Gegen jede zehnte Sanktion wurde im Jahre 2010 Widerspruch eingelegt, davon hatten 38% Erfolg. Darüber hinaus gingen weit mehr als 150.000 Klagen z.B. am Berliner Sozialgericht ein. 55% davon wurden von den betroffenen Arbeitslosen gewonnen. Dabei scheuen sich die meisten Betroffenen, überhaupt etwas gegen die ausgesprochenen Sanktionen zu unternehmen, weil sie sich gegenüber Ämtern hilflos fühlen. Viele nehmen unrechtmäßige Sanktionsbescheide auch aus Unkenntnis hin.
Besonders oft und hart betroffen sind junge Arbeitslose bis 24 Jahre. Mehr als elf Prozent von ihnen wurden sanktioniert, bei den älteren waren es "nur" 4,5 Prozent. Weigert sich ein 24-Jähriger, einen Ein-Euro-Job anzunehmen, wird ihm die Regelleistung sofort komplett gestrichen. Bei einer weiteren "Pflichtverletzung" werden auch die Wohnkosten nicht mehr übernommen. Das kritisiert die Bundesarbeitsgemeinschaft (BAG) Wohnungslosenhilfe scharf: "Wir beobachten, dass mehr unter 25-Jährige in den letzten Jahren obdachlos geworden sind. Das liegt auch daran, dass ihnen die Leistungen für Unterkunft und Heizung vom Jobcenter gestrichen werden", sagte Verena Rossenke, stellvertretende Geschäftsführerin der BAG. Sie fordert zu Recht die Abschaffung des Sanktionssystems.

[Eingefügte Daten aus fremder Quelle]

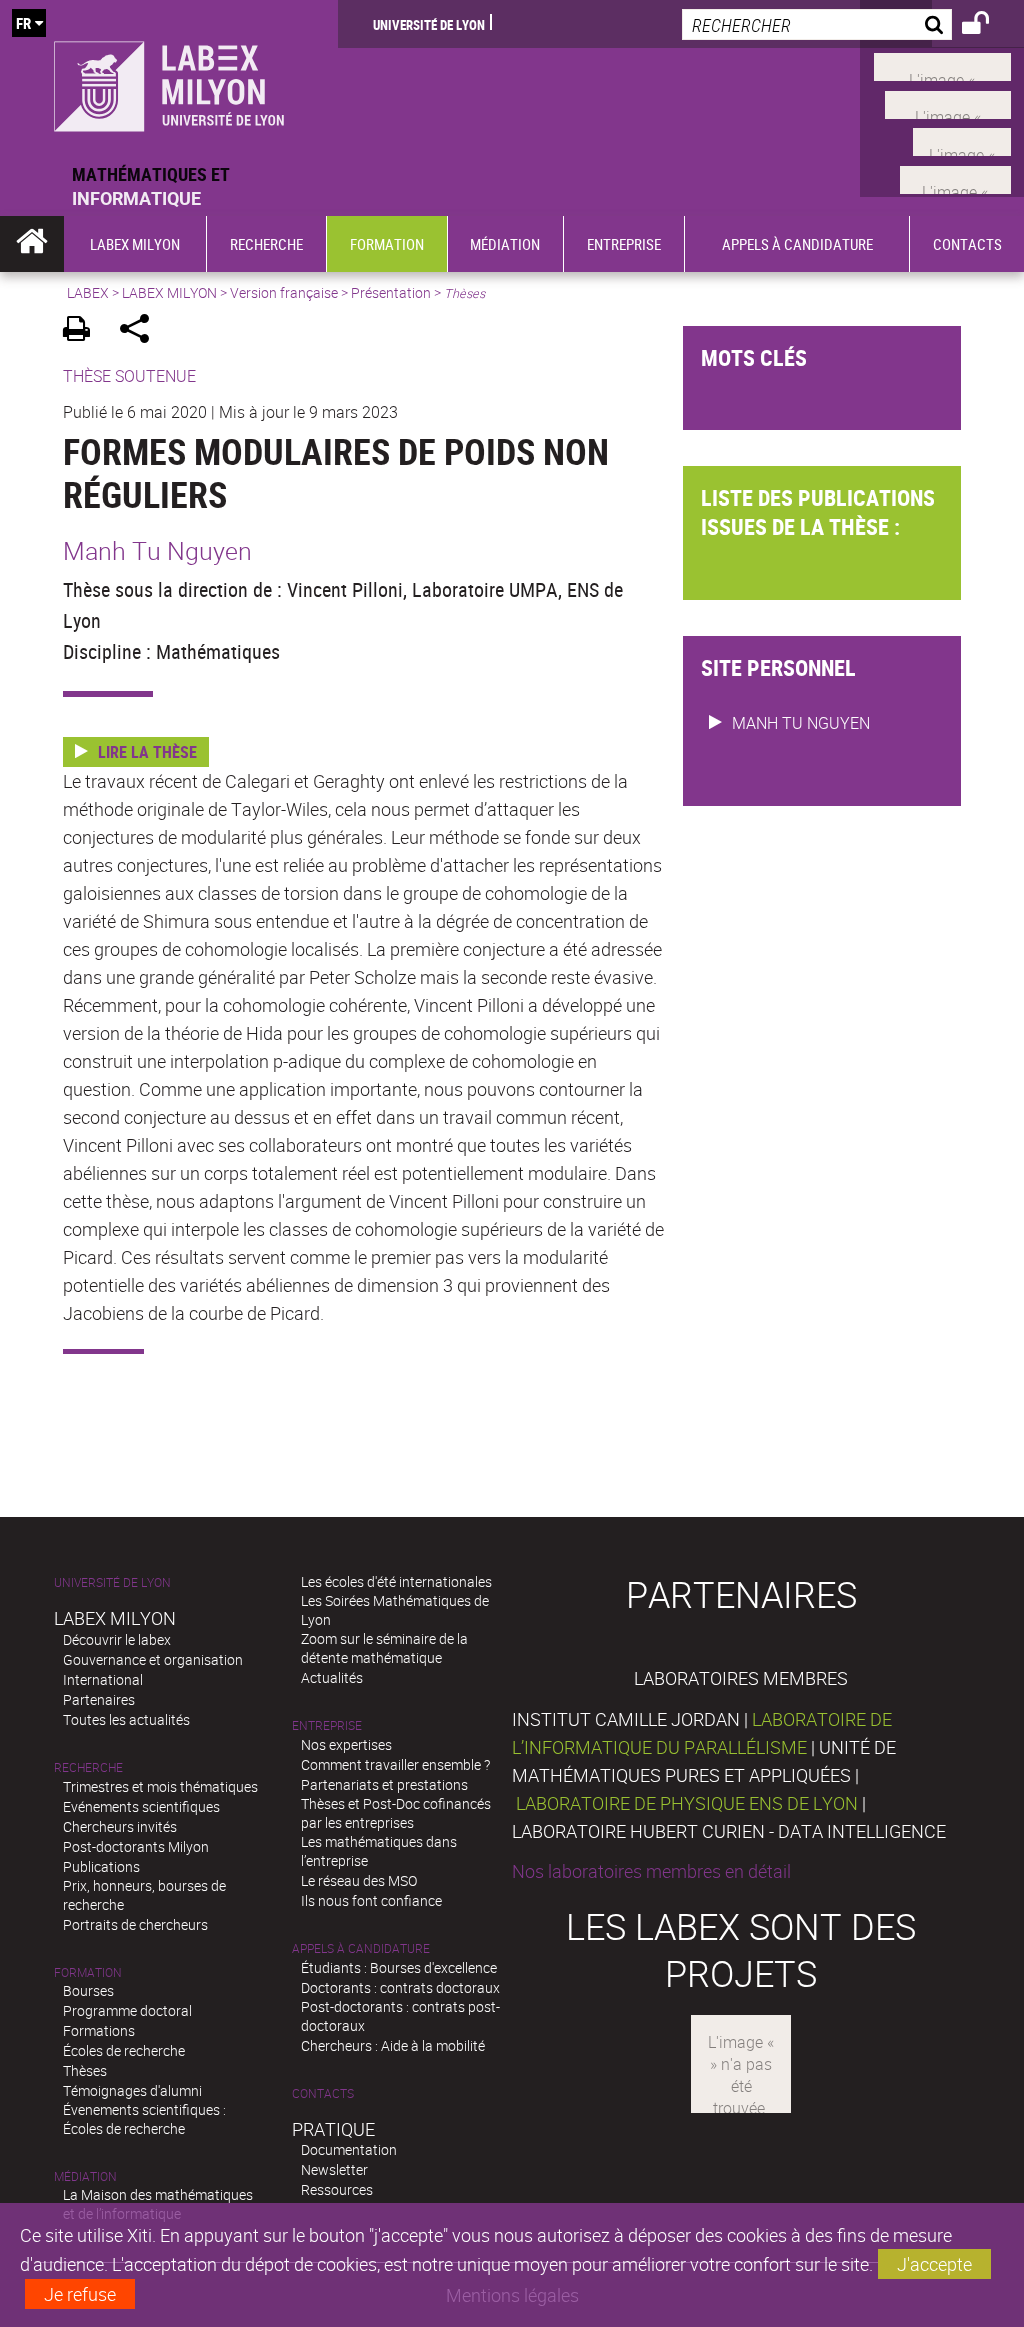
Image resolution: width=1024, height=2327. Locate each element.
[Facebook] (942, 65)
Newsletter (334, 2169)
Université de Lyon (429, 24)
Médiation (85, 2176)
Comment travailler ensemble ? (395, 1764)
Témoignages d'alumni (132, 2090)
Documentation (349, 2149)
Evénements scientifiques (141, 1806)
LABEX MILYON (169, 292)
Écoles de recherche (124, 2050)
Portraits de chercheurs (135, 1924)
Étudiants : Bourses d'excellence (399, 1967)
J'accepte (934, 2264)
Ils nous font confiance (371, 1900)
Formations (99, 2030)
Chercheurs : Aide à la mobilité (393, 2045)
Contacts (323, 2093)
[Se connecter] (988, 26)
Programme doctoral (127, 2010)
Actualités (332, 1677)
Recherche (88, 1767)
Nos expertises (346, 1744)
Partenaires (99, 1699)
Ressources (337, 2189)
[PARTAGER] (141, 331)
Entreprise (327, 1725)
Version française (284, 292)
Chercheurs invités (120, 1826)
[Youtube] (948, 102)
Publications (101, 1866)
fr (23, 23)
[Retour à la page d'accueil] (169, 81)
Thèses (85, 2070)
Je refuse (80, 2294)
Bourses (88, 1990)
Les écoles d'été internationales (396, 1581)
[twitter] (955, 177)
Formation (88, 1972)
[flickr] (962, 140)
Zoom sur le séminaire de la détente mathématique (384, 1648)
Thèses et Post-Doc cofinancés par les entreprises (396, 1813)
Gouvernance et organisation (153, 1659)
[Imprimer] (83, 331)
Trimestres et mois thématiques (160, 1786)
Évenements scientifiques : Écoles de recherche (144, 2119)
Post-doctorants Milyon (136, 1846)
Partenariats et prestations (384, 1784)
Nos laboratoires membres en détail (651, 1871)
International (103, 1679)
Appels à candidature (361, 1948)
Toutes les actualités (126, 1719)
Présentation (391, 292)
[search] (817, 24)
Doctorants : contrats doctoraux (400, 1987)
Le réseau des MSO (359, 1880)
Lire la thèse (147, 752)
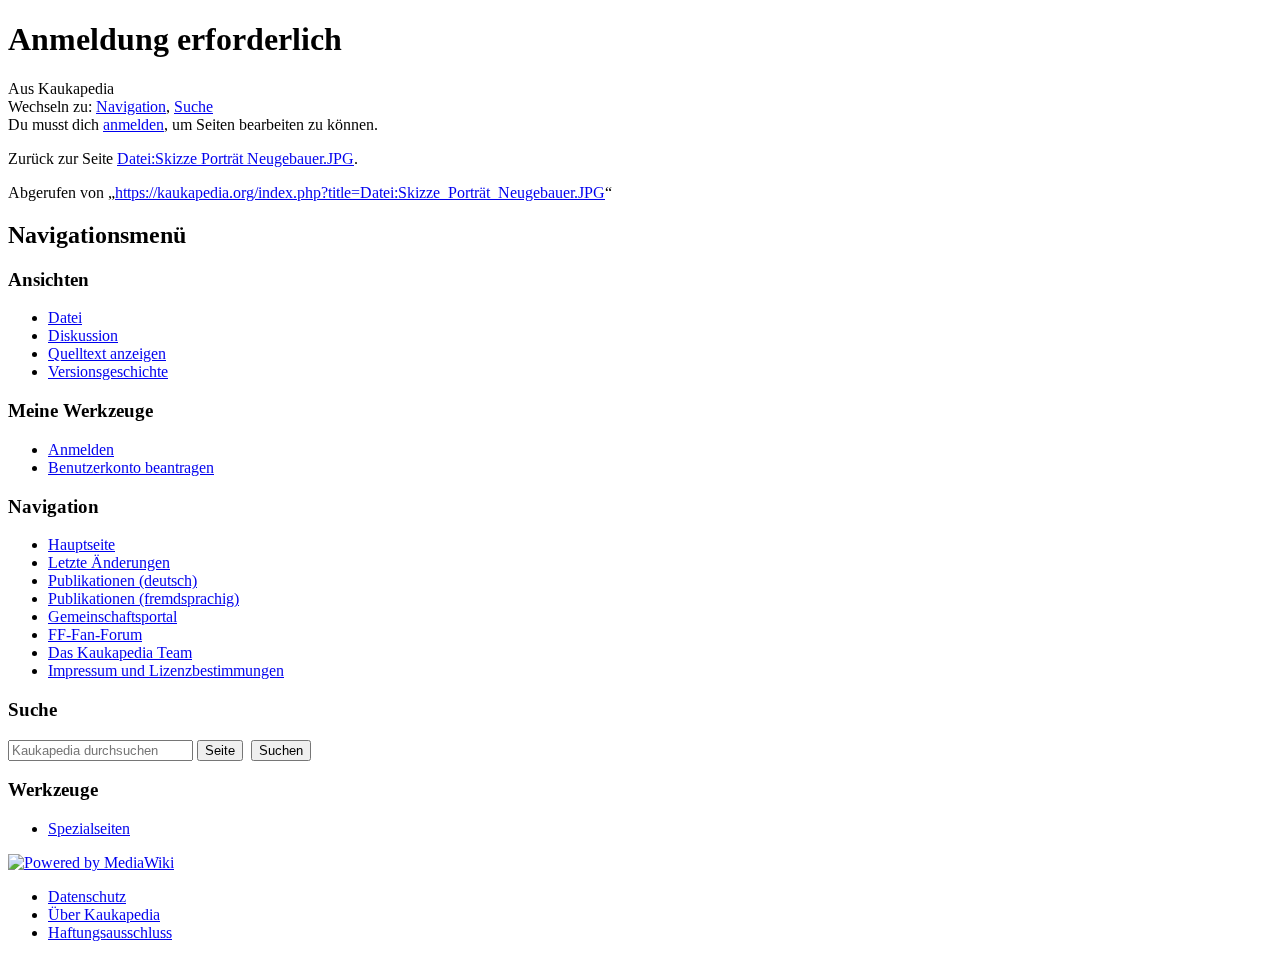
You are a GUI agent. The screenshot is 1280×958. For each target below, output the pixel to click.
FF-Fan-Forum (95, 634)
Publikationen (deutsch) (122, 580)
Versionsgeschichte (108, 371)
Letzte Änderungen (109, 562)
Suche (193, 106)
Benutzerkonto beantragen (131, 467)
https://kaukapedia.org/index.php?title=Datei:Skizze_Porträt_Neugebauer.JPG (360, 192)
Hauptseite (81, 544)
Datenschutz (87, 896)
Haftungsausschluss (110, 932)
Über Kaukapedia (104, 914)
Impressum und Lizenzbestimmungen (166, 670)
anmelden (133, 124)
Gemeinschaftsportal (112, 616)
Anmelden (81, 449)
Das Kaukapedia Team (120, 652)
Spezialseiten (89, 828)
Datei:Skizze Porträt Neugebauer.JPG (235, 158)
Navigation (131, 106)
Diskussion (83, 335)
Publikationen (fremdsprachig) (143, 598)
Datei (65, 317)
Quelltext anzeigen (107, 353)
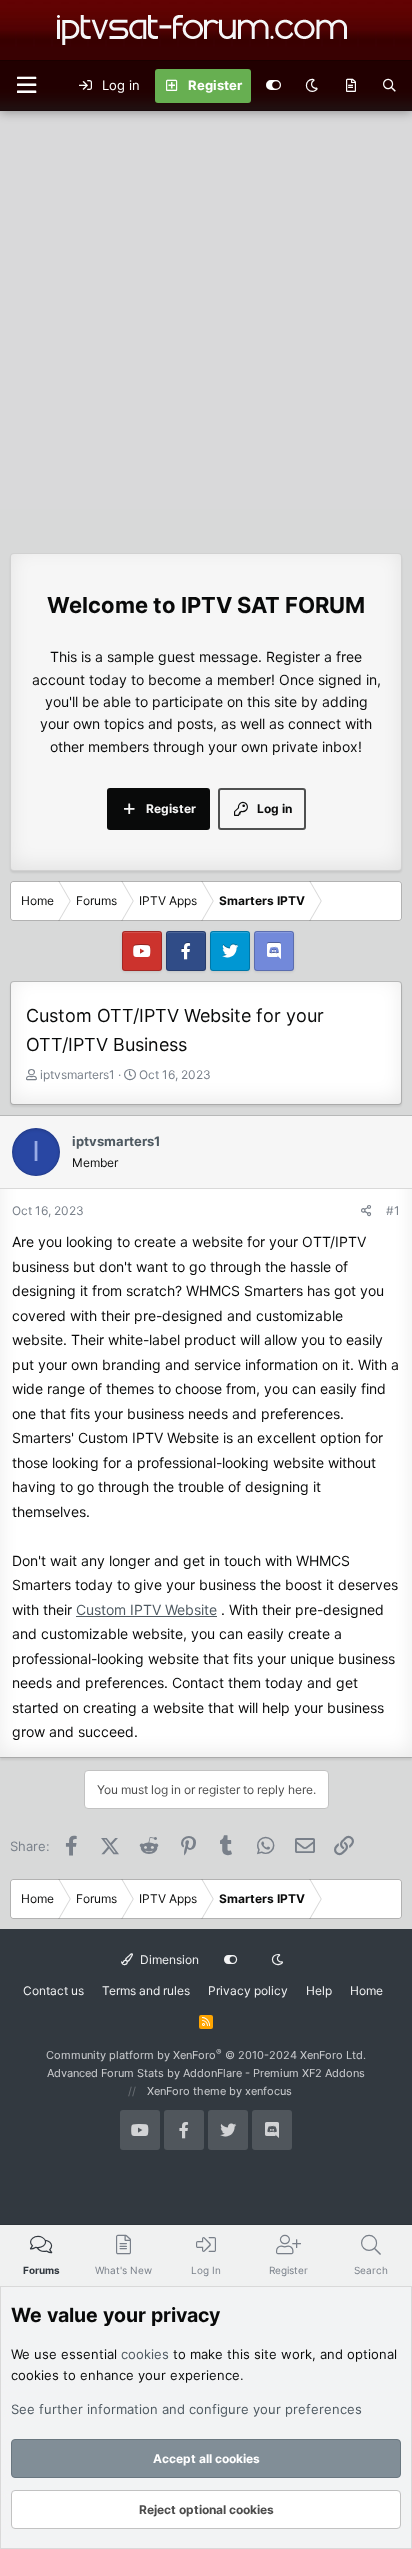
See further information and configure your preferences (186, 2409)
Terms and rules (146, 1990)
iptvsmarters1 (77, 1074)
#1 (393, 1210)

Die reaktionären Hartz-Gesetze sind insgesamt nicht zu akzeptieren. Sie müssen weg - ohne Wenn und Aber. Dafür setzt sich die Montagsdemobewegung seit acht Jahren unermüdlich ein. Notwendig ist die unbegrenzte Fortzahlung des Arbeitslosengeldes für die Dauer der gesamten Arbeitslosigkeit, die Erhöhung der Sozialunterstützung sowie ein Mindestlohn von 10 Euro pro Stunde.